Письменное задание: Перепишите все приведённые ниже записи строка за строкой, не внося никаких изменений.

[Записи для поиска описанных объектов]

────────────────

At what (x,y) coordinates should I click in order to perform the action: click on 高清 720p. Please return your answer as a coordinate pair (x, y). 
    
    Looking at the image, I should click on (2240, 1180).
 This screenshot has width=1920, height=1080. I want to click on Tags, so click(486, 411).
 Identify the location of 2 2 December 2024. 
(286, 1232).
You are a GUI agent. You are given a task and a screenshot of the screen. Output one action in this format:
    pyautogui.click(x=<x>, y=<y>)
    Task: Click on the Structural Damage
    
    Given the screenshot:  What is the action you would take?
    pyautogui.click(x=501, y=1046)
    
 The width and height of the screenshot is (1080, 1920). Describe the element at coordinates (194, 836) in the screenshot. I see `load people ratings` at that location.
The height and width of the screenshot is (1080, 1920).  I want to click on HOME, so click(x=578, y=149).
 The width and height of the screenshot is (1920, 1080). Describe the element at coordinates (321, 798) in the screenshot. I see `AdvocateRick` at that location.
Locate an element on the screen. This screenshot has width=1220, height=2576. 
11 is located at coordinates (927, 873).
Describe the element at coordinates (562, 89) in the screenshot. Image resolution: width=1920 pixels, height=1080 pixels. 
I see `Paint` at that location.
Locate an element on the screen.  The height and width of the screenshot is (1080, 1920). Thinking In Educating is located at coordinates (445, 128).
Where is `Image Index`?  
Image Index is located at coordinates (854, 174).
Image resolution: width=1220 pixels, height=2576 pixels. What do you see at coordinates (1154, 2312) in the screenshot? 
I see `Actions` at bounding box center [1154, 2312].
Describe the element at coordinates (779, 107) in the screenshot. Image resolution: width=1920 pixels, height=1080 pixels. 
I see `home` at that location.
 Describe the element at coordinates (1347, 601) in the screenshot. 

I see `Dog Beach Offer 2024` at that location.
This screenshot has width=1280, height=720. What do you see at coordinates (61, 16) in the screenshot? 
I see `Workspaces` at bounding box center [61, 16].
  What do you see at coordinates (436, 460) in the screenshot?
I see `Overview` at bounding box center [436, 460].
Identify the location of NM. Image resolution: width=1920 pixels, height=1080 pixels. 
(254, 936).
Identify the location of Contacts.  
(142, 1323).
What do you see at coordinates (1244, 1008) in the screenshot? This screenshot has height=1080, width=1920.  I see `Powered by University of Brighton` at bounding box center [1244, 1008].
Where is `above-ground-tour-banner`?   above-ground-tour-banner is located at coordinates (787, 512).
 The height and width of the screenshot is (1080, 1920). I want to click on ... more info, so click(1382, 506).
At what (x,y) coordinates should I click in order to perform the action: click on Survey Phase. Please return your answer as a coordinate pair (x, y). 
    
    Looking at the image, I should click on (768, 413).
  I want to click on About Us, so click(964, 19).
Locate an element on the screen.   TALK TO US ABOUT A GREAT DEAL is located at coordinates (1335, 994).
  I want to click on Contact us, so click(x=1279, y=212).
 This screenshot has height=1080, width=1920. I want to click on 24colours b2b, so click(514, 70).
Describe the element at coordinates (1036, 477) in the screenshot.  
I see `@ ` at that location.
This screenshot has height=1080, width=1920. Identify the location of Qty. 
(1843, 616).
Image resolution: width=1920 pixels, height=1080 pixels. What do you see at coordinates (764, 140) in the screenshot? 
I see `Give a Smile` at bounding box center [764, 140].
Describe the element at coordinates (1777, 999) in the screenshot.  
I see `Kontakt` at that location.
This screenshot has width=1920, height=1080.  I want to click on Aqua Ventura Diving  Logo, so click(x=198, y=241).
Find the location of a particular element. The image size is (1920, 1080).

────────────────

Письменное решение:
At what (x,y) coordinates should I click in order to perform the action: click on 高清 720p. Please return your answer as a coordinate pair (x, y). 
    
    Looking at the image, I should click on (2240, 1180).
 This screenshot has width=1920, height=1080. I want to click on Tags, so click(486, 411).
 Identify the location of 2 2 December 2024. 
(286, 1232).
You are a GUI agent. You are given a task and a screenshot of the screen. Output one action in this format:
    pyautogui.click(x=<x>, y=<y>)
    Task: Click on the Structural Damage
    
    Given the screenshot:  What is the action you would take?
    pyautogui.click(x=501, y=1046)
    
 The width and height of the screenshot is (1080, 1920). Describe the element at coordinates (194, 836) in the screenshot. I see `load people ratings` at that location.
The height and width of the screenshot is (1080, 1920).  I want to click on HOME, so click(x=578, y=149).
 The width and height of the screenshot is (1920, 1080). Describe the element at coordinates (321, 798) in the screenshot. I see `AdvocateRick` at that location.
Locate an element on the screen. This screenshot has width=1220, height=2576. 
11 is located at coordinates (927, 873).
Describe the element at coordinates (562, 89) in the screenshot. Image resolution: width=1920 pixels, height=1080 pixels. 
I see `Paint` at that location.
Locate an element on the screen.  The height and width of the screenshot is (1080, 1920). Thinking In Educating is located at coordinates (445, 128).
Where is `Image Index`?  
Image Index is located at coordinates (854, 174).
Image resolution: width=1220 pixels, height=2576 pixels. What do you see at coordinates (1154, 2312) in the screenshot? 
I see `Actions` at bounding box center [1154, 2312].
Describe the element at coordinates (779, 107) in the screenshot. Image resolution: width=1920 pixels, height=1080 pixels. 
I see `home` at that location.
 Describe the element at coordinates (1347, 601) in the screenshot. 

I see `Dog Beach Offer 2024` at that location.
This screenshot has width=1280, height=720. What do you see at coordinates (61, 16) in the screenshot? 
I see `Workspaces` at bounding box center [61, 16].
  What do you see at coordinates (436, 460) in the screenshot?
I see `Overview` at bounding box center [436, 460].
Identify the location of NM. Image resolution: width=1920 pixels, height=1080 pixels. 
(254, 936).
Identify the location of Contacts.  
(142, 1323).
What do you see at coordinates (1244, 1008) in the screenshot? This screenshot has height=1080, width=1920.  I see `Powered by University of Brighton` at bounding box center [1244, 1008].
Where is `above-ground-tour-banner`?   above-ground-tour-banner is located at coordinates (787, 512).
 The height and width of the screenshot is (1080, 1920). I want to click on ... more info, so click(1382, 506).
At what (x,y) coordinates should I click in order to perform the action: click on Survey Phase. Please return your answer as a coordinate pair (x, y). 
    
    Looking at the image, I should click on (768, 413).
  I want to click on About Us, so click(964, 19).
Locate an element on the screen.   TALK TO US ABOUT A GREAT DEAL is located at coordinates (1335, 994).
  I want to click on Contact us, so click(x=1279, y=212).
 This screenshot has height=1080, width=1920. I want to click on 24colours b2b, so click(514, 70).
Describe the element at coordinates (1036, 477) in the screenshot.  
I see `@ ` at that location.
This screenshot has height=1080, width=1920. Identify the location of Qty. 
(1843, 616).
Image resolution: width=1920 pixels, height=1080 pixels. What do you see at coordinates (764, 140) in the screenshot? 
I see `Give a Smile` at bounding box center [764, 140].
Describe the element at coordinates (1777, 999) in the screenshot.  
I see `Kontakt` at that location.
This screenshot has width=1920, height=1080.  I want to click on Aqua Ventura Diving  Logo, so click(x=198, y=241).
Find the location of a particular element. The image size is (1920, 1080).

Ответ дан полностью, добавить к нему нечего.